3. Ben Pentreath and Fine Cell Work
Fine Cell Work is a registered charity and social enterprise that trains prisoners in skilled and paid needlepoint work – around 250 prisoners are participating in Fine Cell Work workshops currently. The enterprise’s latest collaboration is with pattern-loving designers Ben Pentreath and Birdie Hall, of Pentreath & Hall – a collection of needlework cushions in geometric designs that are based on stone floor and marble patterns by the 18th century designer Batty Langley. Each cushion incorporates a fabulous unexpected mix of muddy and bright colours, and typically, look great in a collection. Be prepared to have your head turned by more than one design at once.
4. David David and Johnson Tiles
David Saunders, the co-founder of London based print and design studio David David, has worked his colourful magic on a collection of tiles for Johnson Tiles. Fusing traditional Islamic geometrics with modern British production, the design is based on an adaptation of Carousel, the designer’s Jameel Prize nominated artwork, and also draws on the colours of Johnson Tiles’ Prismatic range. “My own range of colours is an ongoing evolution. I have one palette which I would call my staple and I add colours to it depending on the mood of the product I am working on,” says the designer. The tiles were installed last month in the V&A’s tunnel entrance, and will be on display there until January 2015 if you fancy getting the full kaleidoscopic effect.

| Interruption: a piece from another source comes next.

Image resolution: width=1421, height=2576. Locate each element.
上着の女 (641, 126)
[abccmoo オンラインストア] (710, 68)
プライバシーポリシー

5. Benjamin Hubert and Bitossi Ceramiche
British designer Benjamin Hubert’s collection of five large ceramic centrepieces, Seams, designed for iconic Italian ceramic manufacturer Bitossi Ceramiche, evolved from the studio’s research into creating mass-produced products with one-off details – in this case, the seam. Using split moulds to create the effect, the designer has given each vessel a feeling of uniqueness and imperfection. The colour combinations on the other hand are absolutely perfect.